Gigamon CTO explains the difference between observability and deep observability, and the impact on cybersecurity.
Today’s organizations typically have some combination of on-premises, private cloud, public cloud, and multi-cloud environments. The one common denominator across all of these environments is the network. Due to the importance of networks, it’s becoming increasingly important to use observability technology to understand the performance and other aspects of networks, based on the data they generate.
I interviewed Shehzad Merchant, chief technology officer at Gigamon, a provider of network visibility solutions that can monitor usage all the way up the infrastructure stack. We discussed the importance of observability to understand the internal state of networks.
We also discussed the extension of observability using network intelligence, called deep observability. Merchant explained the difference between observability and deep observability, and how the two technologies complement each other. Highlights of the ZKast interview, done in conjunction with eWEEK eSPEAKS, are below.
- Observability refers to monitoring workloads in the cloud using metrics, events, logs, and traces (MELT). Software development and IT operations – DevOps – relies on observability to deal with large workloads, using warehousing and querying techniques to extract intelligence from data. However, observability looks at things from the inside out, which means it can’t sufficiently protect hybrid and multi-cloud environments from bad actors.

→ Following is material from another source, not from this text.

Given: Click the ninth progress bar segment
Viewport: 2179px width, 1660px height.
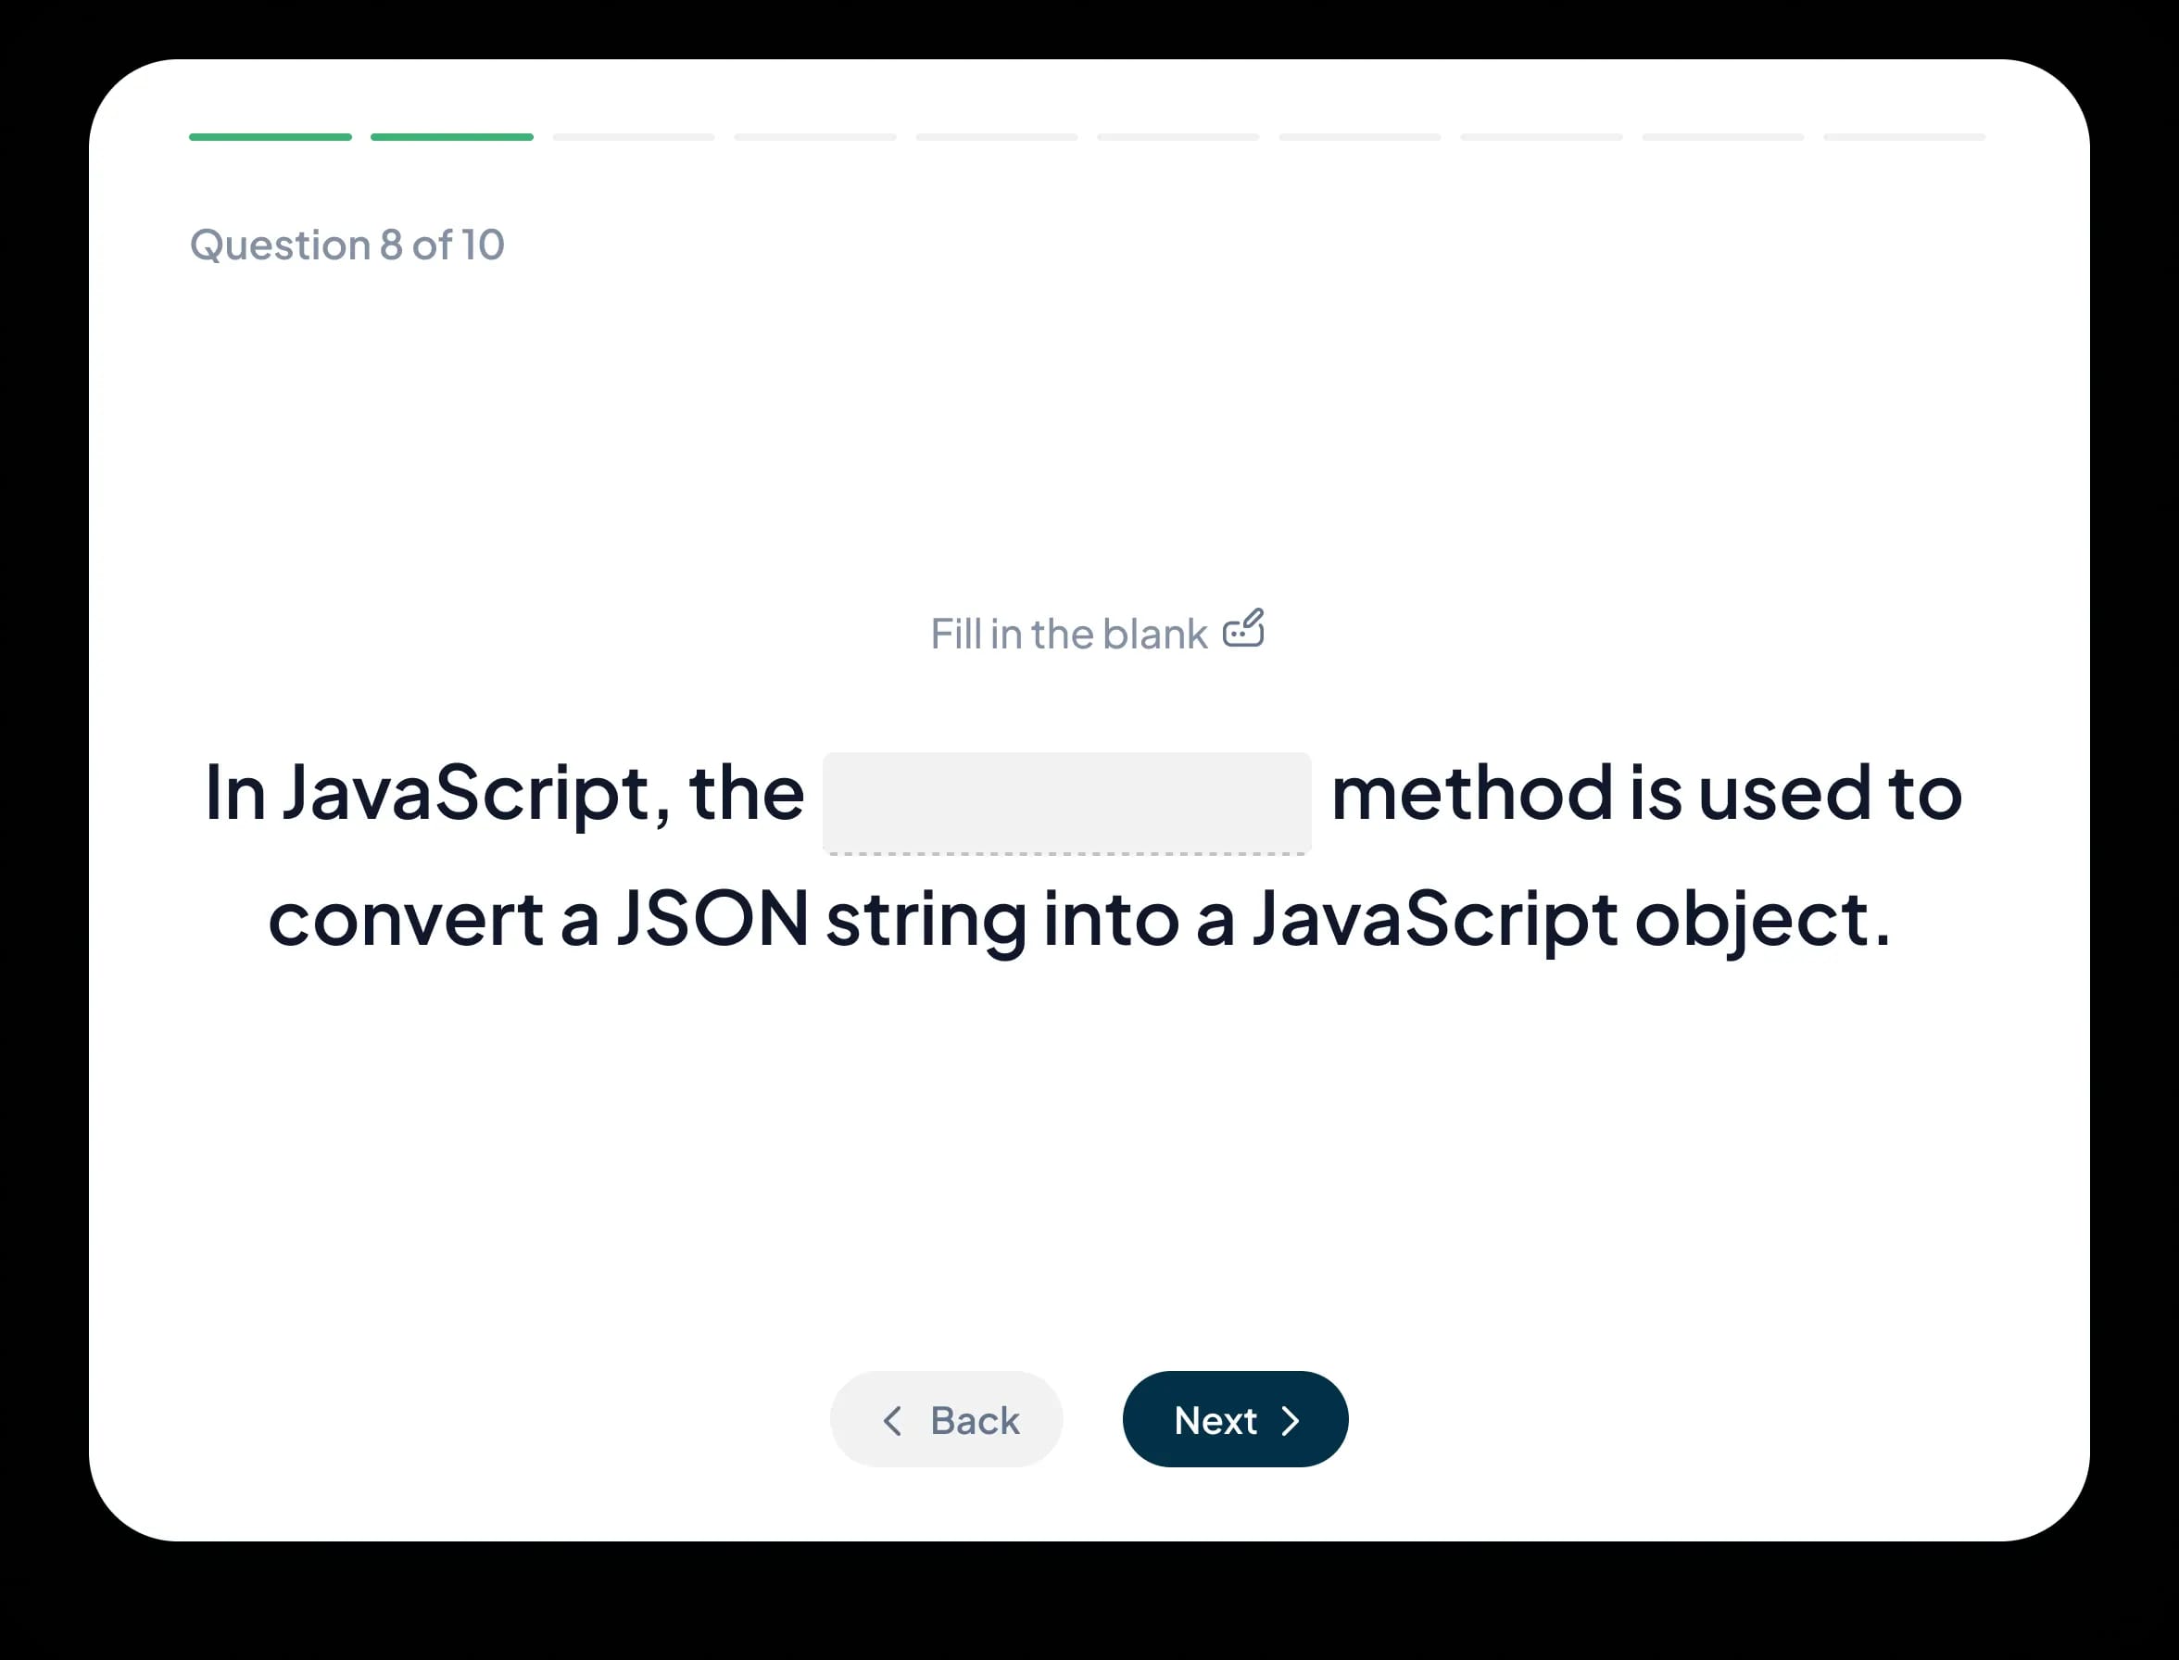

- There are different tactics, techniques, and procedures (TTP) that bad actors use in cyberattacks like phishing and spear phishing (targeted attacks toward individuals). Once bad actors establish a presence and escalate privileges, they use other techniques to laterally spread across the infrastructure. For example, they can turn off endpoint logging for short periods of time, then turn it back on.
- In the context of observability and TTP, this creates gaps in the telemetry data precisely at the points where it’s needed. Logs generated from endpoints and other systems produce massive – often irrelevant – amounts of data. This significantly increases the cost of security infrastructure and the time to detection and triage, because the queries take longer. Therefore, observability isn’t reliable for security.
- Deep observability, on the other hand, provides the outside in or the network-based perspective, which is lacking in observability. It extracts network intelligence from traffic and fills in the gaps in security. When it comes to incident response, using the network-based approach results in a much faster time to detection and time to resolution.
- Traditional security tools can detect a breach on a specific device or endpoint, but they don’t have end-to-end knowledge. Endpoint detection and response (EDR) tools can identify a breach on an endpoint but not its root cause. So, these tools aren’t effective at cyberattack response. Without the right telemetry data to triage, both the extent of the breach and the intent of the breach remain unknown. Deep observability finds the breadcrumbs that lead to suspicious activity with the help of network traffic data.
- Zero trust is an architecture that addresses the security needs of data-driven cloud environments, which are growing increasingly complex. The foundation of zero trust is understanding the dependency between applications and workloads, then applying policies to control access. It can’t be done without the network-based visibility provided by deep observability.
- Observability and deep observability are complementary technologies. One is an extension of the other and both are essential. Securing the network requires knowledge of how its elements are performing. It’s important to have multiple layers as part of an observability strategy. This is driving more organizations toward gathering granular network data and tying it into their observability solutions.